I wasn't thinking along those lines, more like it cut Polands potential unemployment rate.
I think there is some fact and some fiction in the rest you are saying. The town in which I live is mostly industrial/manufacturing. There has been a massive influx from Poland, Lithuania and Estonia with some from Portugal, former Yugoslavia and African countries. Seven years ago this was one of the whitest towns in England because the ******** that lived here before were racist beyond belief.
Contrary to the competition ideal, what actually happened here is this. The immigrants arrived and there were few jobs available. Their first port of call was the job agencies. The job agencies saw an angle on this. Instead of supplying school/college leavers they could supply adults for the same money. They knew the new arrivals were desperate an ill informed.
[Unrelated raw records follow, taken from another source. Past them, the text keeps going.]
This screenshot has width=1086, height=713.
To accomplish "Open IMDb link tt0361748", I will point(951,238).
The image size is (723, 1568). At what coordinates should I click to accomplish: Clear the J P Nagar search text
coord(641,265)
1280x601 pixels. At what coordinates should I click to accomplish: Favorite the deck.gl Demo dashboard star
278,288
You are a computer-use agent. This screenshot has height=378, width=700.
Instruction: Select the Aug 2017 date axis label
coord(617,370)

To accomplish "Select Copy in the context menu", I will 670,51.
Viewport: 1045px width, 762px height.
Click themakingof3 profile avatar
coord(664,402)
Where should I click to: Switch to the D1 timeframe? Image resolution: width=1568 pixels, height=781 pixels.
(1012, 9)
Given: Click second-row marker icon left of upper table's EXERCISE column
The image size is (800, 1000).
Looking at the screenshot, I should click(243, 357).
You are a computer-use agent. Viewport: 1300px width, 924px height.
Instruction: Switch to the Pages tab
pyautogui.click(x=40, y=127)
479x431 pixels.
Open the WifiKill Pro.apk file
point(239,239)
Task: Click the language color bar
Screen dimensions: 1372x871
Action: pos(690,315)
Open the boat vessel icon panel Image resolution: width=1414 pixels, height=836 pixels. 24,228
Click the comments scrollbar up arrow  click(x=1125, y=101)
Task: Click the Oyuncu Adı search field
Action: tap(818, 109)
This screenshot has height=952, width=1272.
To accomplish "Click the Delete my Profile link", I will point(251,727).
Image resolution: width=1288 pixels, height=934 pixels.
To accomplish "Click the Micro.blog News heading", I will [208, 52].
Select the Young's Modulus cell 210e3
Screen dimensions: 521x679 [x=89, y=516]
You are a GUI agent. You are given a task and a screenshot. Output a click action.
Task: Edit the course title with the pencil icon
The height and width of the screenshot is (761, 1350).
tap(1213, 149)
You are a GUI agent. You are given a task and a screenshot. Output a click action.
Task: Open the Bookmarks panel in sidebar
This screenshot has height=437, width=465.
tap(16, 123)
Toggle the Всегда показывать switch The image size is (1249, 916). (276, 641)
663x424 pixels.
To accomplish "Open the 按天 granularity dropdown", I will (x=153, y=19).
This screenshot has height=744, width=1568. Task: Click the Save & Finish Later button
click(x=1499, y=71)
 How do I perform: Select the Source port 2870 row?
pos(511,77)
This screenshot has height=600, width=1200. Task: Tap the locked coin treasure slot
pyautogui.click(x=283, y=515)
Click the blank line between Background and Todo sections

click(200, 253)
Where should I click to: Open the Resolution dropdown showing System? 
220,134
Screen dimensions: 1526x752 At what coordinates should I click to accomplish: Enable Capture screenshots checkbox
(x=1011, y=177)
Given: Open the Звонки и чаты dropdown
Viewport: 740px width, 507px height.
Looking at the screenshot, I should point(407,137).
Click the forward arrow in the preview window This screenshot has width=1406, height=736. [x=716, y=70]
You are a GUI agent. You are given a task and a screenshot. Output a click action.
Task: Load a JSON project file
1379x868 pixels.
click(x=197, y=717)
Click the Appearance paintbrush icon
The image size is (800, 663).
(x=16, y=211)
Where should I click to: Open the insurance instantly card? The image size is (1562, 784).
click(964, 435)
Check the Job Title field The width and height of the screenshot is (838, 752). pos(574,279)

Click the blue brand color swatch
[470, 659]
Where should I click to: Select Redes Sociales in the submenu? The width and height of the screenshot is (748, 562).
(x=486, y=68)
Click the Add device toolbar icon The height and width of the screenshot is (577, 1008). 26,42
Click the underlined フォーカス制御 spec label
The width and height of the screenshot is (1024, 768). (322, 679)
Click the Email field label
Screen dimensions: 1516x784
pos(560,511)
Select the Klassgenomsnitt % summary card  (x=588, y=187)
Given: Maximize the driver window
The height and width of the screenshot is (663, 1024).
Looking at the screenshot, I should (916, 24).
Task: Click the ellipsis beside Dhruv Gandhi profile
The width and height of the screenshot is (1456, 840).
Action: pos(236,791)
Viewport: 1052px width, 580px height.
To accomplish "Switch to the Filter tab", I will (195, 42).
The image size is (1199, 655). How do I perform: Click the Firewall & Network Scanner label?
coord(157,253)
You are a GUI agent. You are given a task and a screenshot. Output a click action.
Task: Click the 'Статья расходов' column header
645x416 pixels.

They also knew the school leavers were using them as a step on the ladder upwards and were not long term prospects. From early 2005 I was getting weekly calls from agencies, blatantly transgressing UK employment laws, offering a new way of employing people including advice on how to get rid of existing staff. So we ended up with immigrants replacing school leavers and to be fair, these people were often put in difficult situations. 3 days work one week, a days work the next. Effectively keeping them in a desperate position. They had to work like trojans in a vain hope they were noticed. Nearly all of these were on minimum wage unless they had a special skill with certification that matched a UK standard. There cannot be many of these as I see no reason for them to leave Poland.
So what we have ended up with here is a lot of adults on minimum wage who have hours that are not guaranteed. Effectively a school leavers wage. Because there incomes are so low, what they pay in tax is returned in Working Tax Credits. School leavers that have had the bottom rung removed. I have to mention benefit fraud here too although it is a subject I usually avoid of PF. Some Poles figured out if they told the local council they were not partners and rented a 2 bedroom flat, they could sub let one room and one of them could claim an allowance towards their rent. £130 a month I think. This is a common benefit fraud. The smarter Poles figured out if they rented a 5 bedroomed house they could sub let and live for free. Good thinking! I agree the influx pushed rents up, but again, many landlords here are cash only. I doubt this is declared in full. For example the council rating here is £460/month for a three bedroomed house, whereas you would be hard pushed to find something under £600. Thats a £140 that the taxman doesn't need to know about. I'm sure they are more careful than that though. Schools have also had their budgets either stretched or enlarged because they have extra expenditure on teachers specifically for the ESL children. Lets say each ESL teacher is payed £18000 pa and we have 12 schools, thats a lot of cash to generate from tax. It doesn't add up.
I see a benefit regarding council tax. Its impossible to avoid realistically. Also the more people the local council have paying council tax, the more they get from central government. Council tax itself is another failure. Basing a tax on a property rather than occupation is dumb. Margaret Thatchers poll tax was the way forward, but the hideously inept implementation has ruled that out for the foreseeable future.
Overall in my particular location I think things have stood still or both the immigrants and the natives are losers. We just have more people speaking less English and the true effect will not be seen/revealed for another 10/20 years. If the immigrants had started businesses, and a minority have, then the situation would be significantly different.
This is how I see it where I live but it may be very different in other towns/cities.